Rethinking massive multiplexing in whispering gallery mode biosensing

TL;DR

This paper presents a novel WGM biosensing platform with over 10,000 microresonators and a deep learning framework that enables accurate, scalable, and calibration-free multiplexed detection of biological analytes in complex media.

Contribution

It introduces a massively multiplexed WGM biosensing platform combined with a hybrid deep learning approach for robust, calibration-free analyte identification and quantification across diverse sensor chips.

Findings

Achieved 99.3% accuracy in solution identification.

Demonstrated 10^-4 relative prediction error in quantification.

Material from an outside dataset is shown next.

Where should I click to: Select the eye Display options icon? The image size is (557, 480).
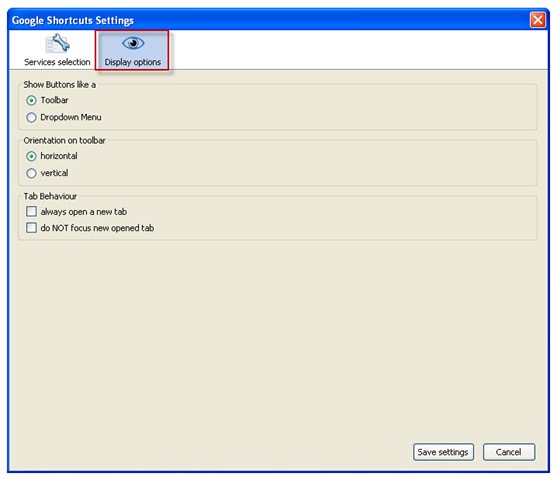pos(133,43)
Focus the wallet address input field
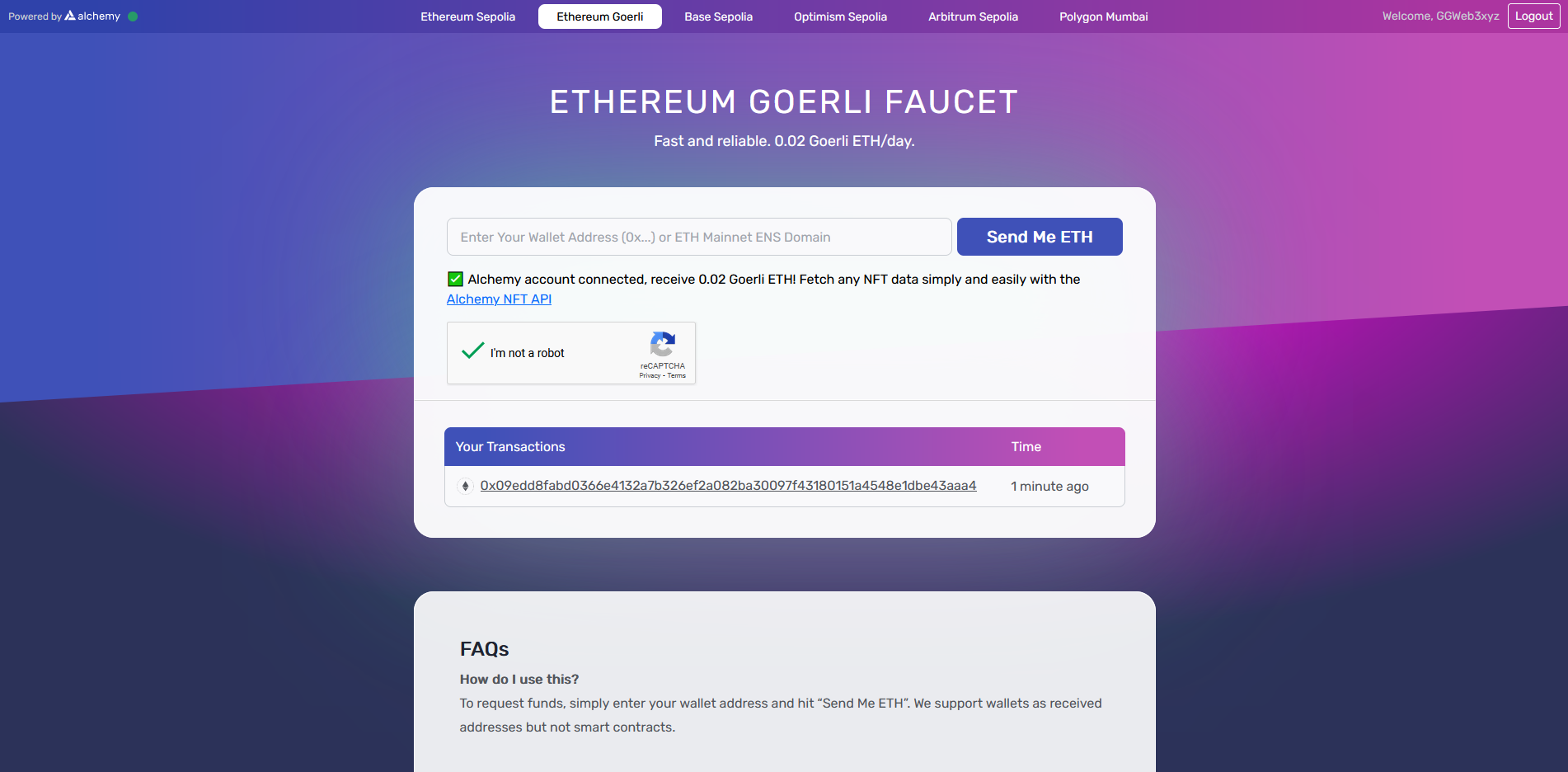This screenshot has height=772, width=1568. coord(699,237)
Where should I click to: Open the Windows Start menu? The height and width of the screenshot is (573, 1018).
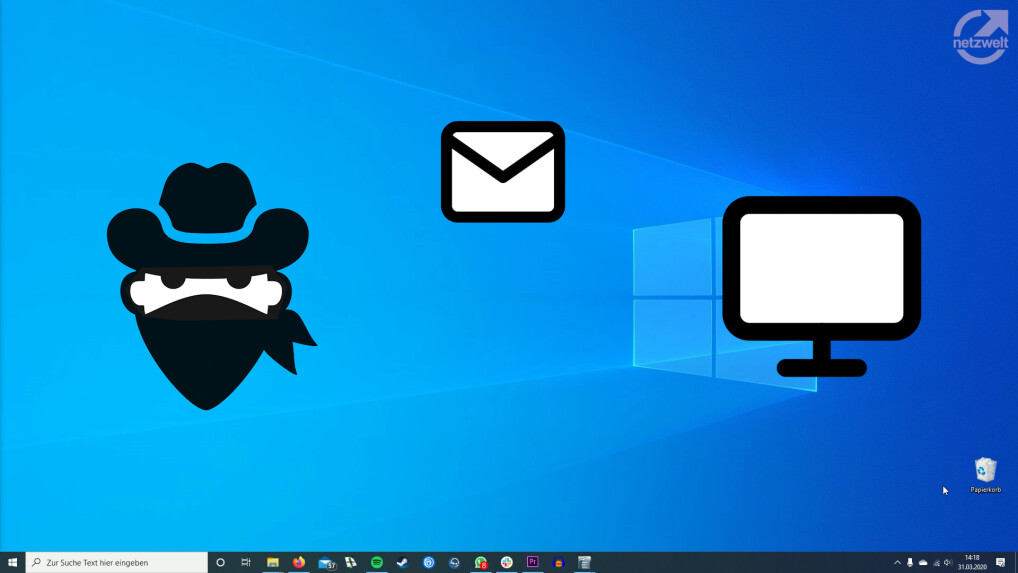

Supported over 200 hours of sensing data from nine different chips.

Abstract

Accurate, label-free quantification of multiple analytes in complex biological media remains a major challenge due to limited multiplexing, signal cross-correlations, and inconsistency across sensor samples and measurement runs. We introduce a multiplexed whispering-gallery-mode (WGM) biosensing framework that overcomes these barriers by jointly advancing photonic integration and data analytics. Our glass-chip platform enables massive, parallelized and flexible multiplexing of >10000 microresonators organized into up to 100 sensing channels, with universal and modular chip design and detection hardware, while maintaining loaded Q-factors of 10^6. Our novel hybrid deep-learning framework BioCCF that integrates domain adaptation with cross-channel fusion enables harmonization of responses across sensing chips and extraction of nonlinear correlations in complex mixtures. Using a highly heterogeneous dataset comprising over 200 hours of sensing data acquired from nine chips with different channel configurations, biological replicates, and repeated regeneration cycles, we demonstrate recalibration-free identification of solution (99.3\% accuracy) and quantification of immunoglobulin G components with relative prediction error of 10^-4 under 5 min. The affordability and modularity of the platform enable distributed data acquisition and aggregation into shared repositories, providing a pathway toward continuously improving model generalization, cross-validation and a scalable, community-driven paradigm for biosensing.